Requirement a: Would you retype the listing from the line with "This screenshot has height=235, width=417." to the line with "will pyautogui.click(x=261, y=87).", both of those lines included, and nothing else?
------ Source
## On measures of polynomials in several variables.(English)Zbl 0442.10034

Bull. Aust. Math. Soc. 23, 49-63 (1981); corrigendum 26, 317-319 (1982).
The measure of a non-zero polynomial $$P\in\mathbb C[x_1,\dots, x_n]$$ was defined by Mahler to be $M(P)=\exp\left\{(2\pi)^n\int_0^{2\pi}\cdots\int_0^{2\pi} \log\left| P\left(e^{i\theta_1},\dots,e^{i\theta_n}\right)\right| d\theta_1\cdots d\theta_n\right\}.$
Mahler merely used $$M(P)$$ as a more suitable indication of the “size” of $$P$$ than the usual height. Following work of D. W. Boyd [Can. Math. Bull. 24, 453–469 (1981; Zbl 0474.12005)], the present paper explores $$M(P)$$ further. A simple formula is given covering certain cases in which $$P$$ factorises completely into linear factors. Other examples include $$P(x,y)=T_n(x+y)+l$$, where $$l=0, \pm 1$$ or $$\pm 2$$ and $$T_n$$ is a Chebyshev polynomial $$(T_n(2\cos \theta)=2\cos n\theta)$$. For $$n=2$$ one obtains $M(x^2+2xy+y^2)=2^{\tfrac12}\exp(2\beta/\pi),$ where $$\beta$$is the Catalan constant, i.e. $$\beta=1-3^{-2}+5^{-2}-7^{-2}+9^{-2}\dots\,$$. Asymptotic formulas are also given. One example is $M(x_0 + x_1+ \dots + x_n)=c\sqrt n+O(1),$ where $$c=1.11593\dots$$ is given explicitly (see the corrigendum below). The explicit formulae use Jensen’s theorem on zeros of an analytic function, whilst the asymptotic expressions are proved using a quantitative version of the central limit theorem.
------------
------ Excerpted records
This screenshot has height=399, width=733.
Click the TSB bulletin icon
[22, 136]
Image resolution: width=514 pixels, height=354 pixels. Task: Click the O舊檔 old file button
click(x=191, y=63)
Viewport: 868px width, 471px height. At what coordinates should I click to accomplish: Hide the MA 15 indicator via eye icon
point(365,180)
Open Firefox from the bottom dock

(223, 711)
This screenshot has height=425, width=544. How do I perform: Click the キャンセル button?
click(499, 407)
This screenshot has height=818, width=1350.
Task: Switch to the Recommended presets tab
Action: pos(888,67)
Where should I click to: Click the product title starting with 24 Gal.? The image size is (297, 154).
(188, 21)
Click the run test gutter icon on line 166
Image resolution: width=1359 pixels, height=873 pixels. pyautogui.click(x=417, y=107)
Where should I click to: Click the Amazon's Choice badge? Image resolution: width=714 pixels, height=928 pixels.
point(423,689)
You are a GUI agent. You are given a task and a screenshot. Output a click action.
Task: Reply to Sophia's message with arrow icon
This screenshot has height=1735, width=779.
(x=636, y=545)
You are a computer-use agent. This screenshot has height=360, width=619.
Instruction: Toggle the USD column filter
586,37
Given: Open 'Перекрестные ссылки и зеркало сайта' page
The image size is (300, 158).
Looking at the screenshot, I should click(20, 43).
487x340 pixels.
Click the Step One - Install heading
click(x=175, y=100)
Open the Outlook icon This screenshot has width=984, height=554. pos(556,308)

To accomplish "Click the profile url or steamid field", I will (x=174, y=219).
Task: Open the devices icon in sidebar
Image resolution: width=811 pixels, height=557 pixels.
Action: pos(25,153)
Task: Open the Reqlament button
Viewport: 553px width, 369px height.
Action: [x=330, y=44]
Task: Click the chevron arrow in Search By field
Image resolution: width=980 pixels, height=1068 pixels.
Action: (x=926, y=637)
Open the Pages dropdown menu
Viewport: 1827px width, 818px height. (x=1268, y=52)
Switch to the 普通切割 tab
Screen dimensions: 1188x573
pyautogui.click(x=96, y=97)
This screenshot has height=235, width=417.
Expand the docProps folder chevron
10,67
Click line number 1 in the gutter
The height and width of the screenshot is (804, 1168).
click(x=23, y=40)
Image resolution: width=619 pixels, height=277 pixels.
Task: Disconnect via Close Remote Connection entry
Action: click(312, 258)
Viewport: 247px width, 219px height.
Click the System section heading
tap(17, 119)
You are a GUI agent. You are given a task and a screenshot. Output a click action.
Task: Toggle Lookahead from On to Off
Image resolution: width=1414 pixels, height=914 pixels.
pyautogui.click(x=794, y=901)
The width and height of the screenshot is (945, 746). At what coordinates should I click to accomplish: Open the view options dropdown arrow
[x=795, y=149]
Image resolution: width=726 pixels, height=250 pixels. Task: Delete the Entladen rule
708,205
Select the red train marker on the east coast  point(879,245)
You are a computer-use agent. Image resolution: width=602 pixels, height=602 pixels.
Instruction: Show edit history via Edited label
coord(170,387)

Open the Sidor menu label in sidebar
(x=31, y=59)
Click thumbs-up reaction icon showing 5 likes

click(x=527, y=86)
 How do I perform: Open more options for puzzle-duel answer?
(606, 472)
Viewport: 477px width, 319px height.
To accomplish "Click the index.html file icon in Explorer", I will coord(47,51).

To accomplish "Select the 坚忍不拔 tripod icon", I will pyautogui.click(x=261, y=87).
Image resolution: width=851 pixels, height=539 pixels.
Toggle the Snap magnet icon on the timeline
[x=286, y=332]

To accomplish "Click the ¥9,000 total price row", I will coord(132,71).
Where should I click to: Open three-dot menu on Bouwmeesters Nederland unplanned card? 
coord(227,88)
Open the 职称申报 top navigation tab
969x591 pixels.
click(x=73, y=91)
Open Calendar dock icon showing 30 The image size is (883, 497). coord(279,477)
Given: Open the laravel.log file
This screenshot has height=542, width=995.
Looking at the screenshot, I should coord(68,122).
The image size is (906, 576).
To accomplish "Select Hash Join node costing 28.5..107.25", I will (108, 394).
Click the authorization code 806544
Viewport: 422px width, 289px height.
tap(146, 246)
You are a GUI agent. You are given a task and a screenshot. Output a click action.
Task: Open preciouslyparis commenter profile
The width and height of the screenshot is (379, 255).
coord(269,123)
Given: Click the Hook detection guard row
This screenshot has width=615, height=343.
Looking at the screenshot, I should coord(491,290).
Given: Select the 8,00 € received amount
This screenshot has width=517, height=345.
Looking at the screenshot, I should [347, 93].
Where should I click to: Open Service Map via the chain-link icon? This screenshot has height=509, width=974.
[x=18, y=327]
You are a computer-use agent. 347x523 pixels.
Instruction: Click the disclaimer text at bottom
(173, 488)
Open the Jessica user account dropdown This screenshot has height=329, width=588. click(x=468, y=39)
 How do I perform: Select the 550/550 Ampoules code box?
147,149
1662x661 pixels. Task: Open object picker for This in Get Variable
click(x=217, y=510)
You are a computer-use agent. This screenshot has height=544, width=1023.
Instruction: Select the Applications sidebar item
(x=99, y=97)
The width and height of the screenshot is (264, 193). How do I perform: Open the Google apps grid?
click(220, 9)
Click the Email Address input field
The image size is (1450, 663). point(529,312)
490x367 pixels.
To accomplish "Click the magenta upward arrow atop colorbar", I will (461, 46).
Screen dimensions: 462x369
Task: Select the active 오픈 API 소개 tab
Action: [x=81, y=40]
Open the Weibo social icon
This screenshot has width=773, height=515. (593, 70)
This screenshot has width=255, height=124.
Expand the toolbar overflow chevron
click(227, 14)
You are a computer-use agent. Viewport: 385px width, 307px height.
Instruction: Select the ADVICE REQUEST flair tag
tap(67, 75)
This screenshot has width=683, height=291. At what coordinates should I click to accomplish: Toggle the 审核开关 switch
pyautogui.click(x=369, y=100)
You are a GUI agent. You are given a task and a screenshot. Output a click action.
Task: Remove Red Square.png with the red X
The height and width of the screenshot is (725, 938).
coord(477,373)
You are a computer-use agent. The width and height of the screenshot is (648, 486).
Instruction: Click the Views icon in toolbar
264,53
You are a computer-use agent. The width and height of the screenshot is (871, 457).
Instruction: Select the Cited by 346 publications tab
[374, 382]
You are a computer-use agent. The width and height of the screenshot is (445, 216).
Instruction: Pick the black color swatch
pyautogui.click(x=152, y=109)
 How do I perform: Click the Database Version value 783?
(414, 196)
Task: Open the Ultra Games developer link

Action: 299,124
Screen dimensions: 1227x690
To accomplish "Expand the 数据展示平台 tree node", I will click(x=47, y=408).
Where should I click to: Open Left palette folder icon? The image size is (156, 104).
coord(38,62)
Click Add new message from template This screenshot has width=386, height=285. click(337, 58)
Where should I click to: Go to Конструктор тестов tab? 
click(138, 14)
------------
Requirement b: Can you continue the review on measures of polynomials in several variables, starting after its last sentence?

Task result a:
This screenshot has height=235, width=417.
Expand the docProps folder chevron
10,67
Click line number 1 in the gutter
The height and width of the screenshot is (804, 1168).
click(x=23, y=40)
Image resolution: width=619 pixels, height=277 pixels.
Task: Disconnect via Close Remote Connection entry
Action: click(312, 258)
Viewport: 247px width, 219px height.
Click the System section heading
tap(17, 119)
You are a GUI agent. You are given a task and a screenshot. Output a click action.
Task: Toggle Lookahead from On to Off
Image resolution: width=1414 pixels, height=914 pixels.
pyautogui.click(x=794, y=901)
The width and height of the screenshot is (945, 746). At what coordinates should I click to accomplish: Open the view options dropdown arrow
[x=795, y=149]
Image resolution: width=726 pixels, height=250 pixels. Task: Delete the Entladen rule
708,205
Select the red train marker on the east coast  point(879,245)
You are a computer-use agent. Image resolution: width=602 pixels, height=602 pixels.
Instruction: Show edit history via Edited label
coord(170,387)

Open the Sidor menu label in sidebar
(x=31, y=59)
Click thumbs-up reaction icon showing 5 likes

click(x=527, y=86)
 How do I perform: Open more options for puzzle-duel answer?
(606, 472)
Viewport: 477px width, 319px height.
To accomplish "Click the index.html file icon in Explorer", I will coord(47,51).

To accomplish "Select the 坚忍不拔 tripod icon", I will pyautogui.click(x=261, y=87).

Task result b:
Added in 1983: From the text of the corrigendum by G. Myerson and the author: In the paper reviewed, it was asserted in Theorem 3 that the measure $$M(x_0 +x_1+\dots + x_n)$$ is asymptotically $$c\sqrt n+O(1)$$, where $$c$$ is an explicit constant. The value of $$c$$ given was incorrect, and should be $$e^{\tfrac12 \gamma}$$ where $$\gamma$$ is Euler’s constant. This was pointed out by the first author. In fact $M(x_0 +x_1+ \dots + x_n)=e^{\tfrac12 \gamma}\sqrt n + O(\log n/\sqrt n), \tag{1}$ where we have tried to make amends by improving the error term.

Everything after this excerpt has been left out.